EXCERPTED RECORDS –
[Start of section]
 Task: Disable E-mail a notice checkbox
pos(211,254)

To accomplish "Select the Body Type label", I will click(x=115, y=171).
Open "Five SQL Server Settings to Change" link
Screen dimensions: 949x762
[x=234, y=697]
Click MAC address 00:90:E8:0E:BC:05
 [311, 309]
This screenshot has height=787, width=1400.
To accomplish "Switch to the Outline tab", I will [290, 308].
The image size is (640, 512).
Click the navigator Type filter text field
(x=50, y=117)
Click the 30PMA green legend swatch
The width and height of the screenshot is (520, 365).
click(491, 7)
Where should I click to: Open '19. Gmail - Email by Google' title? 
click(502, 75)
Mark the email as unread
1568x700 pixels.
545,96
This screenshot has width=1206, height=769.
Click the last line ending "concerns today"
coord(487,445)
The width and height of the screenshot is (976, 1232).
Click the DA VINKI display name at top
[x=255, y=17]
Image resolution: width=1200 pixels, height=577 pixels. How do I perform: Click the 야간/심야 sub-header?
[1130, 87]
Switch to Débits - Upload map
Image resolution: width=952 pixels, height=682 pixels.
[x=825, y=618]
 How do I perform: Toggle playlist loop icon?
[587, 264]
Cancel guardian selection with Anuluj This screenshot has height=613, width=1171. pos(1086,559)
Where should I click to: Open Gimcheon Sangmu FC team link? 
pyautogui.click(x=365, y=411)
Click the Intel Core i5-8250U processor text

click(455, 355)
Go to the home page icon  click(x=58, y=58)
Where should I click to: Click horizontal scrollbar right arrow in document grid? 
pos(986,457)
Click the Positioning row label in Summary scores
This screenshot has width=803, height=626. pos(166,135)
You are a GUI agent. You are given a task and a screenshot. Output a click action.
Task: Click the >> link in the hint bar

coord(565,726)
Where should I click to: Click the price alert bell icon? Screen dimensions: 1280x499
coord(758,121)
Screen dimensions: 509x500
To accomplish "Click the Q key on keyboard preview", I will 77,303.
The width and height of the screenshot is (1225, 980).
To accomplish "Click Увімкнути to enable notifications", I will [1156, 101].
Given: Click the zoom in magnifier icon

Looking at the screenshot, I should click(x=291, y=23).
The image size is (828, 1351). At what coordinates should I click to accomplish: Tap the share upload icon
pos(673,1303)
[End of section]
WORK REQUEST –
What is needed is an exact restatement of every record above.

TASK RESULT –
 Task: Disable E-mail a notice checkbox
pos(211,254)

To accomplish "Select the Body Type label", I will click(x=115, y=171).
Open "Five SQL Server Settings to Change" link
Screen dimensions: 949x762
[x=234, y=697]
Click MAC address 00:90:E8:0E:BC:05
 [311, 309]
This screenshot has height=787, width=1400.
To accomplish "Switch to the Outline tab", I will [290, 308].
The image size is (640, 512).
Click the navigator Type filter text field
(x=50, y=117)
Click the 30PMA green legend swatch
The width and height of the screenshot is (520, 365).
click(491, 7)
Where should I click to: Open '19. Gmail - Email by Google' title? 
click(502, 75)
Mark the email as unread
1568x700 pixels.
545,96
This screenshot has width=1206, height=769.
Click the last line ending "concerns today"
coord(487,445)
The width and height of the screenshot is (976, 1232).
Click the DA VINKI display name at top
[x=255, y=17]
Image resolution: width=1200 pixels, height=577 pixels. How do I perform: Click the 야간/심야 sub-header?
[1130, 87]
Switch to Débits - Upload map
Image resolution: width=952 pixels, height=682 pixels.
[x=825, y=618]
 How do I perform: Toggle playlist loop icon?
[587, 264]
Cancel guardian selection with Anuluj This screenshot has height=613, width=1171. pos(1086,559)
Where should I click to: Open Gimcheon Sangmu FC team link? 
pyautogui.click(x=365, y=411)
Click the Intel Core i5-8250U processor text

click(455, 355)
Go to the home page icon  click(x=58, y=58)
Where should I click to: Click horizontal scrollbar right arrow in document grid? 
pos(986,457)
Click the Positioning row label in Summary scores
This screenshot has width=803, height=626. pos(166,135)
You are a GUI agent. You are given a task and a screenshot. Output a click action.
Task: Click the >> link in the hint bar

coord(565,726)
Where should I click to: Click the price alert bell icon? Screen dimensions: 1280x499
coord(758,121)
Screen dimensions: 509x500
To accomplish "Click the Q key on keyboard preview", I will 77,303.
The width and height of the screenshot is (1225, 980).
To accomplish "Click Увімкнути to enable notifications", I will [1156, 101].
Given: Click the zoom in magnifier icon

Looking at the screenshot, I should click(x=291, y=23).
The image size is (828, 1351). At what coordinates should I click to accomplish: Tap the share upload icon
pos(673,1303)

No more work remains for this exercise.